Durante sua fala e antes do discurso de Lula, Ramaphosa chegou a brincar com a questão do sigilo da reunião, ao ser alertado por um assessor. “Estão me dizendo que as câmeras ainda estão ligadas. Deviam estar desligadas”, disse, provocando risos no plenário.
Criado em 1999 como um fórum anual para discutir problemas da economia mundial, o G20 reúne atualmente 19 países e dois blocos, a União Europeia e a União Africana. Representa ao todo mais de 80% do produto interno bruto mundial e cerca de metade da população do planeta.
O encontro deste ano foi marcado pelo boicote dos EUA. Outras ausências notáveis foram o líder chinês Xi Jinping e os presidentes da Argentina, Javier Milei, e do México, Claudia Sheinbaum. Os três enviaram representantes.
Também não compareceu o presidente russo, Vladimir Putin, alvo de pedido de prisão do Tribunal Penal Internacional (TPI) sob a acusação de crimes cometidos na guerra da Ucrânia.

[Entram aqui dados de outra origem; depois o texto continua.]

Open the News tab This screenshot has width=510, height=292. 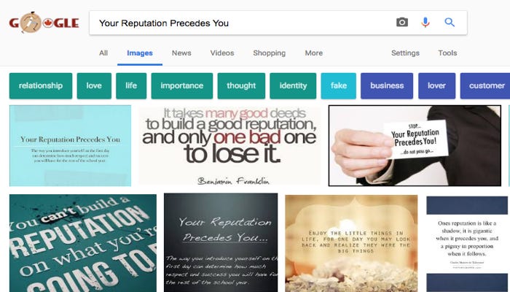(x=181, y=53)
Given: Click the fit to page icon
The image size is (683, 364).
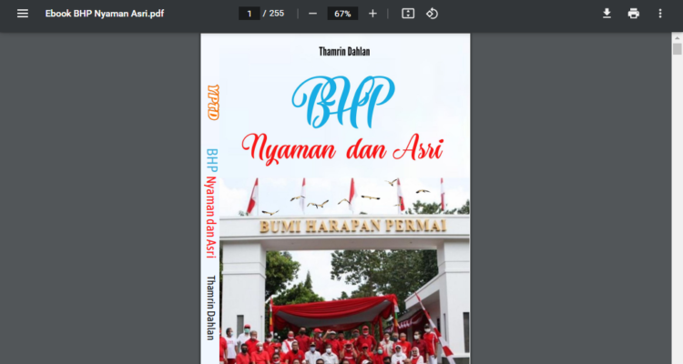Looking at the screenshot, I should [408, 14].
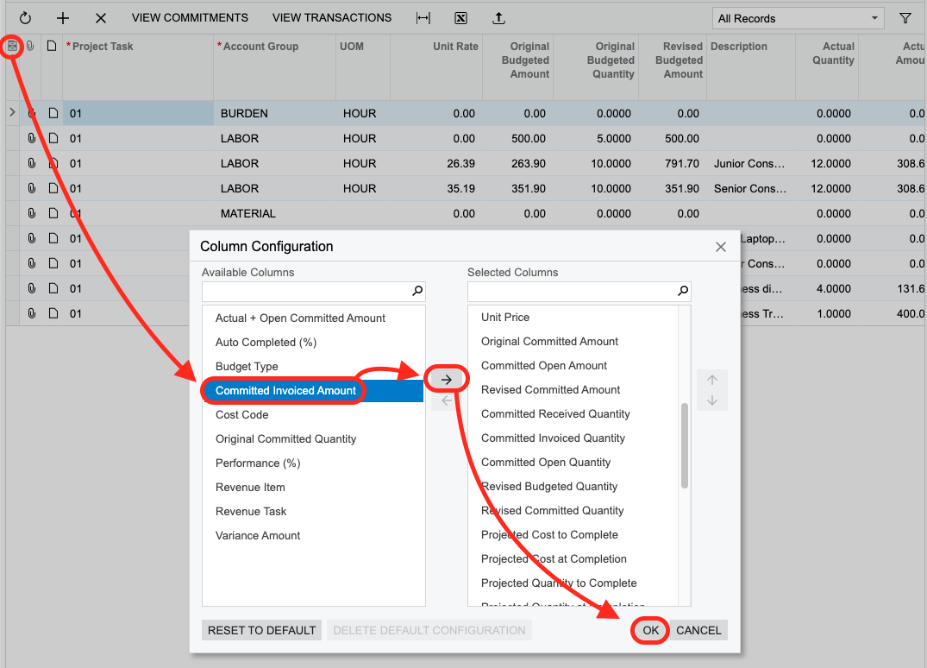Open the filter funnel icon
Screen dimensions: 927x668
[905, 17]
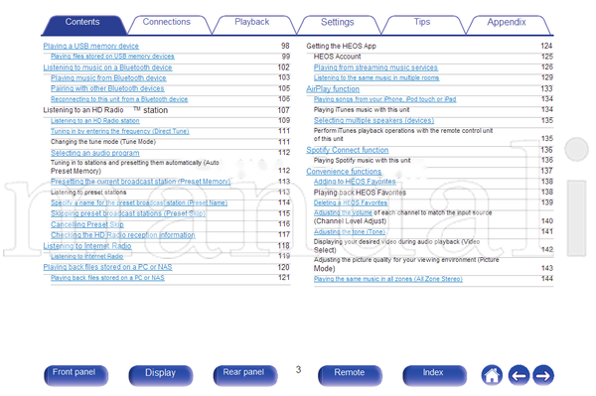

Em compensação, Ramaphosa convidou líderes de países que não pertencem ao G20, entre eles a Espanha, representada pelo primeiro-ministro, Pedro Sánchez.
Pela primeira vez em solo africano, o encontro de líderes parou Joanesburgo. Para a passagem dos comboios VIPs, foram fechadas várias ruas de Sandton, bairro nobre da cidade onde estão hospedados os líderes estrangeiros.
O G20 está sendo realizado em um centro de convenções vizinho ao Soccer City, o monumental estádio construído para a Copa do Mundo de 2010. Os líderes foram recebidos em uma espécie de tapete vermelho pelo presidente Ramaphosa. Lula chegou às 9h41 locais (4h41 de Brasília).
Uma hora mais cedo, havia chegado a ex-presidente Dilma Rousseff, que preside o Novo Banco de Desenvolvimento, o “banco do Brics”. Ela foi recebida pelo vice-presidente da África do Sul, Paul Mashatile.